Let me proselytize for meditation not only based in the improved quality of ordinary moments, but in some of the most meaningful, those of love and curiosity. Training on the meditation cushion supports greater mindfulness in conversation. You can sit in conversation with your loved ones, enraptured by the give and take of language and ideas and the subtleties of non-verbal communication. When the conversation tests your patience—let it—you have studied for this test and can become interested when your patience wains and you must begin again, recognizing the rising of emotion as just another mind state. Admittedly, this is pretty next-level real world mindfulness (and something I still preach more than practice), but once it sinks in, mindful conversation opens a loving awareness for others to share in.
Another life upgrade from meditation is as a new venue for curiosity. As I write this post, it is a beautiful late spring day, a gentle breeze blows the leaves, and the pollinators work over the flowers in their complex dance. My unique and integrated experience of this scene puts me in touch with the mystery—of life, the universe, and everything—all made of this formless likeness that is consciousness. What is my relationship to it? What even is the “my,” the thing-in-itself-in-time that I’m referencing? What processes are working at all levels down to the qualia and quantum to make it “real?” The taste of coffee in my mouth, the warmth of the sun, the sound of the windchime, the growing tears of gratitude for life and being loving awareness are all just right. Just right. I am in awe. Paradise can be recognized in this rare and wonderful life so full of meaning and mystery.
Like with exercise, meditation’s effort and results will vary by individual. Some of you will get it and readily commit to the practice, for others, it will seem impossible to investigate the nature of consciousness. There are myriad ways to practice and like many old traditions, some are wrapped in a pre-scientific understanding of the universe that are not to my mind helpful to the process of attaining a deeper connection with consciousness. However, I encourage everyone to try to meditate. Start with an app, like Sam Harris’s “Waking Up” app, which I still use daily, and work your way through the introductory course. Don’t worry about doing it right or that your stream of consciousness is a torrent that has uprooted every tree of thought and rock of emotion and just begin again with the concentration practice on the breath or other object of meditation. Better spiritual health is available in both the journey and the destination.

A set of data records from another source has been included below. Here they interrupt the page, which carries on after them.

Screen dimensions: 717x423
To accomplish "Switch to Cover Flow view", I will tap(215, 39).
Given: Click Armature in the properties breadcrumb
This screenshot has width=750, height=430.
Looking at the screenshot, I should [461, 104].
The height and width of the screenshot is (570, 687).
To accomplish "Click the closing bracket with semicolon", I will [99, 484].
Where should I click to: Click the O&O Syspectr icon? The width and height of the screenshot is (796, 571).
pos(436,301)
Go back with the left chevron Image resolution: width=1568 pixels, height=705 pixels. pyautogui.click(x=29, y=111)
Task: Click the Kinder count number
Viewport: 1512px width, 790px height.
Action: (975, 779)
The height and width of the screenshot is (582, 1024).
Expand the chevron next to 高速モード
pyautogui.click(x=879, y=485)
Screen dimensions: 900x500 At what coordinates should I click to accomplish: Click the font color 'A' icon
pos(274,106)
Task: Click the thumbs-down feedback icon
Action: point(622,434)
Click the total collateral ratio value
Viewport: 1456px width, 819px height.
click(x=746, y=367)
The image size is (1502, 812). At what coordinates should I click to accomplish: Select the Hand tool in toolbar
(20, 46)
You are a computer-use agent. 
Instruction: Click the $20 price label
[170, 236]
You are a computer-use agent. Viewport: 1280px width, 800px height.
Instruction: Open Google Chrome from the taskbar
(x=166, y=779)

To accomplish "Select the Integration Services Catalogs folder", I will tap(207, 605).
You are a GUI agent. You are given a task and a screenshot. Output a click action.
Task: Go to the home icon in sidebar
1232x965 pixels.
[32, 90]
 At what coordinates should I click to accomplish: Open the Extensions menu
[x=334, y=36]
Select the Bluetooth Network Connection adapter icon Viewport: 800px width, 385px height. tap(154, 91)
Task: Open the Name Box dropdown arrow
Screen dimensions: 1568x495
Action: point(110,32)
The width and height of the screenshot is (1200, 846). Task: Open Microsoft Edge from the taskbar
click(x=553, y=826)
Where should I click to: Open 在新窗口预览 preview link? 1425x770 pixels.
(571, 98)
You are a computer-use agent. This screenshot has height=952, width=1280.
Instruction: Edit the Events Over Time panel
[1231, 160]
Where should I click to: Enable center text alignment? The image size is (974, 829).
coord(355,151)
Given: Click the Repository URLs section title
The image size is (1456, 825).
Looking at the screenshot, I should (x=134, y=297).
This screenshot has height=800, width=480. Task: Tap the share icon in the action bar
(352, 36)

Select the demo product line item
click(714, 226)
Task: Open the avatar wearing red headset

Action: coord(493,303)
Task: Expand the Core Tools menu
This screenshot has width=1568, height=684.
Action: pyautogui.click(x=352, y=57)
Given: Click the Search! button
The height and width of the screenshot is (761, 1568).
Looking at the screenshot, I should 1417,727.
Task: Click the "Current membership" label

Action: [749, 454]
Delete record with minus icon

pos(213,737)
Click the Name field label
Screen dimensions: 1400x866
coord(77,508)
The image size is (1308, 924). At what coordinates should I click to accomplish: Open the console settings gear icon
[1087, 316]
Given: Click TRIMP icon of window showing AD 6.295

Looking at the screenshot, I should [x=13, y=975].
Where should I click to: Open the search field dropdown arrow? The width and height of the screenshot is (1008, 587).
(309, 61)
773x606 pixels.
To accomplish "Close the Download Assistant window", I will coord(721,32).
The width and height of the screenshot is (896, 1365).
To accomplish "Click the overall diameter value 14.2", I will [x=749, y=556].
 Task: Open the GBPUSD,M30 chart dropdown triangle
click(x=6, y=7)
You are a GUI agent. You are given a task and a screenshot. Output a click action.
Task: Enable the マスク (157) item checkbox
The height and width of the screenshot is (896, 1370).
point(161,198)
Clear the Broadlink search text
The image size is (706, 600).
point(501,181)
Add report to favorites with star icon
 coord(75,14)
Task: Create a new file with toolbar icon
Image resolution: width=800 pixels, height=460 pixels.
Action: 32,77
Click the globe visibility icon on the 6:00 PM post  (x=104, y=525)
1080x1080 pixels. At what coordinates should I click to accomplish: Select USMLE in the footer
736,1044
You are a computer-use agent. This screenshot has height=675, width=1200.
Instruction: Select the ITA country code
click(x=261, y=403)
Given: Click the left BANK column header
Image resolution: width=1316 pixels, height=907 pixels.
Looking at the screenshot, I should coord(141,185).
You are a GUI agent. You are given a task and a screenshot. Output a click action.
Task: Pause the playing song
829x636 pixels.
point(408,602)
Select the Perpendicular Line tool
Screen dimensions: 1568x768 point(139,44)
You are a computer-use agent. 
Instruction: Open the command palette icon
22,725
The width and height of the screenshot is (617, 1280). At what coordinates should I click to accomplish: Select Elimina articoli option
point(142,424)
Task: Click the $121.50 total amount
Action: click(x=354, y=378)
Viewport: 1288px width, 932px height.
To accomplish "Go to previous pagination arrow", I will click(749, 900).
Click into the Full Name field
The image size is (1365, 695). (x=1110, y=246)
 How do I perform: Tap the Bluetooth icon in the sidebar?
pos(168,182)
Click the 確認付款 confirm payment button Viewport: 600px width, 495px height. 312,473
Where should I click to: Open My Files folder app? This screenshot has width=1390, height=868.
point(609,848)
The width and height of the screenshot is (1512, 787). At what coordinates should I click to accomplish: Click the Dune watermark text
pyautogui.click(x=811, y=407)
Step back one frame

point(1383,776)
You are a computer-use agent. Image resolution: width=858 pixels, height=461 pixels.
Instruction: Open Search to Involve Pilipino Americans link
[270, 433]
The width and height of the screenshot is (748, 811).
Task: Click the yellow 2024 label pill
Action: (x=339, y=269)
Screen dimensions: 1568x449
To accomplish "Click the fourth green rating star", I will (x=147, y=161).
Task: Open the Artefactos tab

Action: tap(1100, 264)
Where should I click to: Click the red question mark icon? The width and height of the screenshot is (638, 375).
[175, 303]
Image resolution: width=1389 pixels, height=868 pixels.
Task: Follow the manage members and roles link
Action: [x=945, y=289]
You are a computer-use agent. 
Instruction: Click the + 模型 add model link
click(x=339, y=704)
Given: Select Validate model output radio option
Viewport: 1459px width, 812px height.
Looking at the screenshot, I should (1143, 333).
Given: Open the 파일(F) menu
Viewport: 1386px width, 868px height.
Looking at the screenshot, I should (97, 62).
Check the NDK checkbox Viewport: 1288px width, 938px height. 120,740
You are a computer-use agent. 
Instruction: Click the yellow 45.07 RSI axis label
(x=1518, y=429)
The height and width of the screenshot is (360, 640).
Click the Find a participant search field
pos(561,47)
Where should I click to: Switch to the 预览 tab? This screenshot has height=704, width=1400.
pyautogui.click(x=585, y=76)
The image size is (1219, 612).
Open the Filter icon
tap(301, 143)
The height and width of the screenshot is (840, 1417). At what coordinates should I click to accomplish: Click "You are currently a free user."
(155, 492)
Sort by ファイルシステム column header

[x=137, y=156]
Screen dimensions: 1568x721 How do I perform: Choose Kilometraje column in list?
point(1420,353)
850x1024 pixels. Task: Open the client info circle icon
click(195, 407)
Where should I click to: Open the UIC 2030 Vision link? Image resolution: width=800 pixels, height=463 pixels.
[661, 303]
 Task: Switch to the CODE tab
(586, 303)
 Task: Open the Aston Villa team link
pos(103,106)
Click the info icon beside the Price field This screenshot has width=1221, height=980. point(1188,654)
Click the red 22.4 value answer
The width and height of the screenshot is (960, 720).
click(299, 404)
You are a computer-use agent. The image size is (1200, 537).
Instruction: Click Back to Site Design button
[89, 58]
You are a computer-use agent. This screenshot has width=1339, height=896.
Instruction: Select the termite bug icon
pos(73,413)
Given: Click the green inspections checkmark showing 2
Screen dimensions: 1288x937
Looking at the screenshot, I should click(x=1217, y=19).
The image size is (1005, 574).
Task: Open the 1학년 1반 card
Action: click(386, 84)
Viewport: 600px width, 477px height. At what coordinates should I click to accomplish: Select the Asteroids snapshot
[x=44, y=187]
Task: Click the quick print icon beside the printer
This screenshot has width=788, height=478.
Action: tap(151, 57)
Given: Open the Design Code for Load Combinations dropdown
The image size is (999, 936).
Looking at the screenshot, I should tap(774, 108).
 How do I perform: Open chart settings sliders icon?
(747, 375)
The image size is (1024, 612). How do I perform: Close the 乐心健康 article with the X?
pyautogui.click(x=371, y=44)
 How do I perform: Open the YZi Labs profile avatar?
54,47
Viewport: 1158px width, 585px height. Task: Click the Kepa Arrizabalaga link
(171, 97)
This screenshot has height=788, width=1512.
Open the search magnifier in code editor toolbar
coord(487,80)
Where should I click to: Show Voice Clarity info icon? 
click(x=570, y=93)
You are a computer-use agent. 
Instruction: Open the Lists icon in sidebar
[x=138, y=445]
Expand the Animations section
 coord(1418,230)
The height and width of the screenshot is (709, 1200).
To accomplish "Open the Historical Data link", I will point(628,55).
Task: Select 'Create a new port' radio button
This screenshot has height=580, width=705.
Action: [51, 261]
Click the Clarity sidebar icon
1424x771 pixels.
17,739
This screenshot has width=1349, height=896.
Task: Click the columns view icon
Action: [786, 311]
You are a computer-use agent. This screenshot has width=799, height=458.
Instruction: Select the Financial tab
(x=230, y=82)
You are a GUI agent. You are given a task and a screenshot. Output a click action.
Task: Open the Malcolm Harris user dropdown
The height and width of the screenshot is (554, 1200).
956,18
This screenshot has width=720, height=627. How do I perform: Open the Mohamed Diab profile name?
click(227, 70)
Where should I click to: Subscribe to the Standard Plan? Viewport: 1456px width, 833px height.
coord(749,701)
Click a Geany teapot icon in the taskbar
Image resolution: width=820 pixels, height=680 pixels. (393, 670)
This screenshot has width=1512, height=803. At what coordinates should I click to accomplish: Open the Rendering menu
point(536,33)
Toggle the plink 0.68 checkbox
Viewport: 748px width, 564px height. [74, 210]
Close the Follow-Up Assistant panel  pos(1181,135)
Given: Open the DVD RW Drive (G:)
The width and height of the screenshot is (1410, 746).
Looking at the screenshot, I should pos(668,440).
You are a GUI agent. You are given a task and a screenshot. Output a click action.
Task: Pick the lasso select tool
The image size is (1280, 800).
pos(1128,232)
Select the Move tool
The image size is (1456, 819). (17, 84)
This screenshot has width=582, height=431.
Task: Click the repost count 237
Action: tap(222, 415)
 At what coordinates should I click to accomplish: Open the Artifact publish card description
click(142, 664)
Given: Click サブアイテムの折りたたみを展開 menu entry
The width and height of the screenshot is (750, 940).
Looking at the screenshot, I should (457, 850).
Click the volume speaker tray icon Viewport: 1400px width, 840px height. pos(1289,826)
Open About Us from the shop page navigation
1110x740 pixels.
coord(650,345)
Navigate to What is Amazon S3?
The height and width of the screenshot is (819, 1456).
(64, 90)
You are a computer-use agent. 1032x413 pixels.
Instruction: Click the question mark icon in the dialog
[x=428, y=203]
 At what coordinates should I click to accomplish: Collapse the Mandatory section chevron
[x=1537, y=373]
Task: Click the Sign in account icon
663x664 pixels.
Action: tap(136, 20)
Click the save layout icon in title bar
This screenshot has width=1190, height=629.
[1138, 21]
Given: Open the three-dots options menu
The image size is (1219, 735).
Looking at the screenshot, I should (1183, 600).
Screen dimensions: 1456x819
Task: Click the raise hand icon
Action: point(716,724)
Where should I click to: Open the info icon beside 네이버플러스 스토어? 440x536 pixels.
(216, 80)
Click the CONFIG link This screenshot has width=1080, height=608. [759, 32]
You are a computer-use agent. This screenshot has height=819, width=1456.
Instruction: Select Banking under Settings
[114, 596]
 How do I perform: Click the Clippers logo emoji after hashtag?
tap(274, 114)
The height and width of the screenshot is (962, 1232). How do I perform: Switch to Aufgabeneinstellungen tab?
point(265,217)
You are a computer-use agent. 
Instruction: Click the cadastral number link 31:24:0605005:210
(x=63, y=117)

An interviewer once pitched the Dalai Lama a softball, asking the great monk what was his favorite time to be alive? He answered, a bit obviously, “right now.” This is what one hopes to attain from meditative practice—that while we work towards our plans and are presented with depictions of our histories—we bias this moment, no matter if its content is positive or negative, with our full attention. Training the mind to return to being the present moment, over and over as the mind wanders and requires redirection, is the practice; a life lived in loving-awareness is the payoff.